---------- Provided data ----------

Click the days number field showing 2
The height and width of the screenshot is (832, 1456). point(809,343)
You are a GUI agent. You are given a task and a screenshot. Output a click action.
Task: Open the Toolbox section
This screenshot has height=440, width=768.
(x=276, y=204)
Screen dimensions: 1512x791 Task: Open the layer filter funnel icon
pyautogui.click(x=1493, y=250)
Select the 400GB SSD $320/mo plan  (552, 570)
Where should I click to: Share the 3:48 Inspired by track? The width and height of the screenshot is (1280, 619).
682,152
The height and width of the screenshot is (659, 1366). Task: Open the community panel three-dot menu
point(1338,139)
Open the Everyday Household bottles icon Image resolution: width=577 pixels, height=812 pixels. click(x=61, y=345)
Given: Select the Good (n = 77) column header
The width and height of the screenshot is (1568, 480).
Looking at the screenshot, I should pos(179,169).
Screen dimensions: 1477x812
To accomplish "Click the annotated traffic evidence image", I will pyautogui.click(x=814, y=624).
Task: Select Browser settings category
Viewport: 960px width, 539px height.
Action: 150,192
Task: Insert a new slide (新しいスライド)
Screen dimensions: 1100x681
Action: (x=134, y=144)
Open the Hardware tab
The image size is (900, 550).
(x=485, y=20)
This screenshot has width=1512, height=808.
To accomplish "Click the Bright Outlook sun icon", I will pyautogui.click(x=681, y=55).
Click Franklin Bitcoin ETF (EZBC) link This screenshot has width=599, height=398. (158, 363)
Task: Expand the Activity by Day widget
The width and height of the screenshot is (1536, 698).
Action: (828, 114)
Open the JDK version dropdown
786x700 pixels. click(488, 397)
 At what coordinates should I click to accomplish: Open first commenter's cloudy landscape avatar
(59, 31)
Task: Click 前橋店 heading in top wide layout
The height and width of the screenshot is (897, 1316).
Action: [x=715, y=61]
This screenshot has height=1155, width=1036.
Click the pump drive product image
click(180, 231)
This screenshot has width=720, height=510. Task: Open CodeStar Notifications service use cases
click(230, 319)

----------

Stated problem: Tally the lines in the listing above that contain the string "This". Reply with the number alone.

Finished task: 5